== DATA FOR REVIEW ==
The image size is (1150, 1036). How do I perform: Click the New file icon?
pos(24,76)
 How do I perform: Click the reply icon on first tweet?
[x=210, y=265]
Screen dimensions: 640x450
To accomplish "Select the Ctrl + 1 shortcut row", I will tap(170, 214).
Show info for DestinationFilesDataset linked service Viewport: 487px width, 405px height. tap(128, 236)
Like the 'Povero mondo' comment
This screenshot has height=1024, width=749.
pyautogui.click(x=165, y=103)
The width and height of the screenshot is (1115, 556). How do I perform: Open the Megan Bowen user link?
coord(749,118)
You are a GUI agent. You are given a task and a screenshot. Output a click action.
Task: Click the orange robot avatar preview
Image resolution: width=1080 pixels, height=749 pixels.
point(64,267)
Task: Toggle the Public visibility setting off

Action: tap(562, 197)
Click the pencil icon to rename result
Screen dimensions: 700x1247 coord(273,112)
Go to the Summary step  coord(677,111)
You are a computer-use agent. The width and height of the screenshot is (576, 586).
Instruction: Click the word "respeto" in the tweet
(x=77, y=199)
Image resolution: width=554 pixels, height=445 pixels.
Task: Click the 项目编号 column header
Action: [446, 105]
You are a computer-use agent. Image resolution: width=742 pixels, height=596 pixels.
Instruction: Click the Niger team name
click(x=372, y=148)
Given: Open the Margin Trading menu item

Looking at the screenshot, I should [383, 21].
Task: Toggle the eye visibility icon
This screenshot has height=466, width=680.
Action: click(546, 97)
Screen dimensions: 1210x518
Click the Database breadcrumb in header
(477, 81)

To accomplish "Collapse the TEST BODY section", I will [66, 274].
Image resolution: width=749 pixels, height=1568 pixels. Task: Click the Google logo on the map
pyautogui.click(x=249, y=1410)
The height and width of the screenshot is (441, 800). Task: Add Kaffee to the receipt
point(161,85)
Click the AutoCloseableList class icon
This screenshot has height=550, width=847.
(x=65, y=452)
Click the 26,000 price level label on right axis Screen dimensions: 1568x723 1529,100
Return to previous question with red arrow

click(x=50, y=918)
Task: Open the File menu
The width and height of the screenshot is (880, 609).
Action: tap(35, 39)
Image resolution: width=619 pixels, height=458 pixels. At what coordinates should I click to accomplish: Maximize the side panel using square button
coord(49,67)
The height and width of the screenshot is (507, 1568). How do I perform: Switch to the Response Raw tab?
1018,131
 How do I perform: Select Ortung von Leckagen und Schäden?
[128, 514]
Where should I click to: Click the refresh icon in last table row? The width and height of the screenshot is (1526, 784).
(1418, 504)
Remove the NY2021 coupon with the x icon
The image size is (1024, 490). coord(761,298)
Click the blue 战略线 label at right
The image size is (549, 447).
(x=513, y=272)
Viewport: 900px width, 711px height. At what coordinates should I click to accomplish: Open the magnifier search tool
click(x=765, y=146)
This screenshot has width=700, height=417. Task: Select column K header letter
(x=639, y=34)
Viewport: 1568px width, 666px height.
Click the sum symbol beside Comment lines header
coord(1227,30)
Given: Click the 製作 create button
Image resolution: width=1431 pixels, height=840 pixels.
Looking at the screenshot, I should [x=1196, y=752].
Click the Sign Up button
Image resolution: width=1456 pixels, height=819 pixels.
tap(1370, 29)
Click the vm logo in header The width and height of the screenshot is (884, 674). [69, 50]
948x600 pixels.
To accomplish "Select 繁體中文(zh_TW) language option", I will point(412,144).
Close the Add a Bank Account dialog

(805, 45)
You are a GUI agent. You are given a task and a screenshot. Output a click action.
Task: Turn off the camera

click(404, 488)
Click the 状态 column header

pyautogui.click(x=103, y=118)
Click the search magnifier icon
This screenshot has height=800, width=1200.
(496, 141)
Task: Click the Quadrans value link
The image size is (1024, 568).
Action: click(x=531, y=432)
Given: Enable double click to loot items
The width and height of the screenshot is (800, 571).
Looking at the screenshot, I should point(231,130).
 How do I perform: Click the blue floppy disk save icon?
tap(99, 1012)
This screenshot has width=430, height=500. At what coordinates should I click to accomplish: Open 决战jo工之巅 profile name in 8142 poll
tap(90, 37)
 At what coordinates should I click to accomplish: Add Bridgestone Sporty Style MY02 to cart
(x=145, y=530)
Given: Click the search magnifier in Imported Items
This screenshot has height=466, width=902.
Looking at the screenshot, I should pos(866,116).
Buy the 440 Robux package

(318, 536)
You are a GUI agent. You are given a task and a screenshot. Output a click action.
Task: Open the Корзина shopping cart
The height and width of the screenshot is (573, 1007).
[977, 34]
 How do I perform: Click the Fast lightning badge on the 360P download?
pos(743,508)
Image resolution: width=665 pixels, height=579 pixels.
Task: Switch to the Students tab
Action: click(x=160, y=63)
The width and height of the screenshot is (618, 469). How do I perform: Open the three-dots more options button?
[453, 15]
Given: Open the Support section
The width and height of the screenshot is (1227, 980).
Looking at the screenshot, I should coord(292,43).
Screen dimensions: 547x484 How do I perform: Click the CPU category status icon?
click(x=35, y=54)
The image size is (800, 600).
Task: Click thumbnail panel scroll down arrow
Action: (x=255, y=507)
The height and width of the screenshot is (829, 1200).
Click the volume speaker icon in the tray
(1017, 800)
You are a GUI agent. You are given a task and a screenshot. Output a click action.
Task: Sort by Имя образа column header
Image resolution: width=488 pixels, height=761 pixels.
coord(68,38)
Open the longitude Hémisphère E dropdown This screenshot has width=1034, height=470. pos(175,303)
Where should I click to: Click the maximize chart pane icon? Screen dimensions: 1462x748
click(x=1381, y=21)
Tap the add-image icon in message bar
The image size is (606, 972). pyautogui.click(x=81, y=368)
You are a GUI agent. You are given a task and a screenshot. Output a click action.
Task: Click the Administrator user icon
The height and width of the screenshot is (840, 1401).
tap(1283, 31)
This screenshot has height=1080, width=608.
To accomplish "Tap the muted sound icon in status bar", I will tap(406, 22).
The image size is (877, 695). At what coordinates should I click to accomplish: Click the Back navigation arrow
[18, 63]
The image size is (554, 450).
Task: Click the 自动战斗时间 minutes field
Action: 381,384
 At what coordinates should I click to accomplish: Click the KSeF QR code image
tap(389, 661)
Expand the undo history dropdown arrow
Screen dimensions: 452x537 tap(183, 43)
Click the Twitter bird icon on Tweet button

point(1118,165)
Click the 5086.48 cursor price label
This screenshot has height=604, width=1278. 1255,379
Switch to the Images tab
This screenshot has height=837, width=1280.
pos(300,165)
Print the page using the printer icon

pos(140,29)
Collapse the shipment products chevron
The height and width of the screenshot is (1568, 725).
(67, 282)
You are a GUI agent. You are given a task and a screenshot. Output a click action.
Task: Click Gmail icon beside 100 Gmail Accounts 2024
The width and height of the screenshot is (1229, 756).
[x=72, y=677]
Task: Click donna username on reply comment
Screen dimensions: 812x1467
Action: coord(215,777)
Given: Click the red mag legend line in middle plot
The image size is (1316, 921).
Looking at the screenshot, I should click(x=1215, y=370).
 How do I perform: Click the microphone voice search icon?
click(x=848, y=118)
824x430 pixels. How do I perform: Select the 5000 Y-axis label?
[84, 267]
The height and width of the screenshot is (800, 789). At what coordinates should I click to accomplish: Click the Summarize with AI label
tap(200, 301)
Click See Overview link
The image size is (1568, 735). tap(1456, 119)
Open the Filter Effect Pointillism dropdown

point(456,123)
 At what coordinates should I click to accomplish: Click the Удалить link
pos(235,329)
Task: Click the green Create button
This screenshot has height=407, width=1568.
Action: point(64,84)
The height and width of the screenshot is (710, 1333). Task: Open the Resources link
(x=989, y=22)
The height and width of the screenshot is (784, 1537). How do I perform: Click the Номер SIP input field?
===
*EXERCISE:*
Reproduce the whole listing, exactly.

*RESULT:*
The image size is (1150, 1036). How do I perform: Click the New file icon?
pos(24,76)
 How do I perform: Click the reply icon on first tweet?
[x=210, y=265]
Screen dimensions: 640x450
To accomplish "Select the Ctrl + 1 shortcut row", I will tap(170, 214).
Show info for DestinationFilesDataset linked service Viewport: 487px width, 405px height. tap(128, 236)
Like the 'Povero mondo' comment
This screenshot has height=1024, width=749.
pyautogui.click(x=165, y=103)
The width and height of the screenshot is (1115, 556). How do I perform: Open the Megan Bowen user link?
coord(749,118)
You are a GUI agent. You are given a task and a screenshot. Output a click action.
Task: Click the orange robot avatar preview
Image resolution: width=1080 pixels, height=749 pixels.
point(64,267)
Task: Toggle the Public visibility setting off

Action: tap(562, 197)
Click the pencil icon to rename result
Screen dimensions: 700x1247 coord(273,112)
Go to the Summary step  coord(677,111)
You are a computer-use agent. The width and height of the screenshot is (576, 586).
Instruction: Click the word "respeto" in the tweet
(x=77, y=199)
Image resolution: width=554 pixels, height=445 pixels.
Task: Click the 项目编号 column header
Action: [446, 105]
You are a computer-use agent. Image resolution: width=742 pixels, height=596 pixels.
Instruction: Click the Niger team name
click(x=372, y=148)
Given: Open the Margin Trading menu item

Looking at the screenshot, I should [383, 21].
Task: Toggle the eye visibility icon
This screenshot has height=466, width=680.
Action: click(546, 97)
Screen dimensions: 1210x518
Click the Database breadcrumb in header
(477, 81)

To accomplish "Collapse the TEST BODY section", I will [66, 274].
Image resolution: width=749 pixels, height=1568 pixels. Task: Click the Google logo on the map
pyautogui.click(x=249, y=1410)
The height and width of the screenshot is (441, 800). Task: Add Kaffee to the receipt
point(161,85)
Click the AutoCloseableList class icon
This screenshot has height=550, width=847.
(x=65, y=452)
Click the 26,000 price level label on right axis Screen dimensions: 1568x723 1529,100
Return to previous question with red arrow

click(x=50, y=918)
Task: Open the File menu
The width and height of the screenshot is (880, 609).
Action: tap(35, 39)
Image resolution: width=619 pixels, height=458 pixels. At what coordinates should I click to accomplish: Maximize the side panel using square button
coord(49,67)
The height and width of the screenshot is (507, 1568). How do I perform: Switch to the Response Raw tab?
1018,131
 How do I perform: Select Ortung von Leckagen und Schäden?
[128, 514]
Where should I click to: Click the refresh icon in last table row? The width and height of the screenshot is (1526, 784).
(1418, 504)
Remove the NY2021 coupon with the x icon
The image size is (1024, 490). coord(761,298)
Click the blue 战略线 label at right
The image size is (549, 447).
(x=513, y=272)
Viewport: 900px width, 711px height. At what coordinates should I click to accomplish: Open the magnifier search tool
click(x=765, y=146)
This screenshot has width=700, height=417. Task: Select column K header letter
(x=639, y=34)
Viewport: 1568px width, 666px height.
Click the sum symbol beside Comment lines header
coord(1227,30)
Given: Click the 製作 create button
Image resolution: width=1431 pixels, height=840 pixels.
Looking at the screenshot, I should [x=1196, y=752].
Click the Sign Up button
Image resolution: width=1456 pixels, height=819 pixels.
tap(1370, 29)
Click the vm logo in header The width and height of the screenshot is (884, 674). [69, 50]
948x600 pixels.
To accomplish "Select 繁體中文(zh_TW) language option", I will point(412,144).
Close the Add a Bank Account dialog

(805, 45)
You are a GUI agent. You are given a task and a screenshot. Output a click action.
Task: Turn off the camera

click(404, 488)
Click the 状态 column header

pyautogui.click(x=103, y=118)
Click the search magnifier icon
This screenshot has height=800, width=1200.
(496, 141)
Task: Click the Quadrans value link
The image size is (1024, 568).
Action: click(x=531, y=432)
Given: Enable double click to loot items
The width and height of the screenshot is (800, 571).
Looking at the screenshot, I should point(231,130).
 How do I perform: Click the blue floppy disk save icon?
tap(99, 1012)
This screenshot has width=430, height=500. At what coordinates should I click to accomplish: Open 决战jo工之巅 profile name in 8142 poll
tap(90, 37)
 At what coordinates should I click to accomplish: Add Bridgestone Sporty Style MY02 to cart
(x=145, y=530)
Given: Click the search magnifier in Imported Items
This screenshot has height=466, width=902.
Looking at the screenshot, I should pos(866,116).
Buy the 440 Robux package

(318, 536)
You are a GUI agent. You are given a task and a screenshot. Output a click action.
Task: Open the Корзина shopping cart
The height and width of the screenshot is (573, 1007).
[977, 34]
 How do I perform: Click the Fast lightning badge on the 360P download?
pos(743,508)
Image resolution: width=665 pixels, height=579 pixels.
Task: Switch to the Students tab
Action: click(x=160, y=63)
The width and height of the screenshot is (618, 469). How do I perform: Open the three-dots more options button?
[453, 15]
Given: Open the Support section
The width and height of the screenshot is (1227, 980).
Looking at the screenshot, I should coord(292,43).
Screen dimensions: 547x484 How do I perform: Click the CPU category status icon?
click(x=35, y=54)
The image size is (800, 600).
Task: Click thumbnail panel scroll down arrow
Action: (x=255, y=507)
The height and width of the screenshot is (829, 1200).
Click the volume speaker icon in the tray
(1017, 800)
You are a GUI agent. You are given a task and a screenshot. Output a click action.
Task: Sort by Имя образа column header
Image resolution: width=488 pixels, height=761 pixels.
coord(68,38)
Open the longitude Hémisphère E dropdown This screenshot has width=1034, height=470. pos(175,303)
Where should I click to: Click the maximize chart pane icon? Screen dimensions: 1462x748
click(x=1381, y=21)
Tap the add-image icon in message bar
The image size is (606, 972). pyautogui.click(x=81, y=368)
You are a GUI agent. You are given a task and a screenshot. Output a click action.
Task: Click the Administrator user icon
The height and width of the screenshot is (840, 1401).
tap(1283, 31)
This screenshot has height=1080, width=608.
To accomplish "Tap the muted sound icon in status bar", I will tap(406, 22).
The image size is (877, 695). At what coordinates should I click to accomplish: Click the Back navigation arrow
[18, 63]
The image size is (554, 450).
Task: Click the 自动战斗时间 minutes field
Action: 381,384
 At what coordinates should I click to accomplish: Click the KSeF QR code image
tap(389, 661)
Expand the undo history dropdown arrow
Screen dimensions: 452x537 tap(183, 43)
Click the Twitter bird icon on Tweet button

point(1118,165)
Click the 5086.48 cursor price label
This screenshot has height=604, width=1278. 1255,379
Switch to the Images tab
This screenshot has height=837, width=1280.
pos(300,165)
Print the page using the printer icon

pos(140,29)
Collapse the shipment products chevron
The height and width of the screenshot is (1568, 725).
(67, 282)
You are a GUI agent. You are given a task and a screenshot. Output a click action.
Task: Click Gmail icon beside 100 Gmail Accounts 2024
The width and height of the screenshot is (1229, 756).
[x=72, y=677]
Task: Click donna username on reply comment
Screen dimensions: 812x1467
Action: coord(215,777)
Given: Click the red mag legend line in middle plot
The image size is (1316, 921).
Looking at the screenshot, I should click(x=1215, y=370).
 How do I perform: Click the microphone voice search icon?
click(x=848, y=118)
824x430 pixels. How do I perform: Select the 5000 Y-axis label?
[84, 267]
The height and width of the screenshot is (800, 789). At what coordinates should I click to accomplish: Click the Summarize with AI label
tap(200, 301)
Click See Overview link
The image size is (1568, 735). tap(1456, 119)
Open the Filter Effect Pointillism dropdown

point(456,123)
 At what coordinates should I click to accomplish: Click the Удалить link
pos(235,329)
Task: Click the green Create button
This screenshot has height=407, width=1568.
Action: point(64,84)
The height and width of the screenshot is (710, 1333). Task: Open the Resources link
(x=989, y=22)
The height and width of the screenshot is (784, 1537). How do I perform: Click the Номер SIP input field?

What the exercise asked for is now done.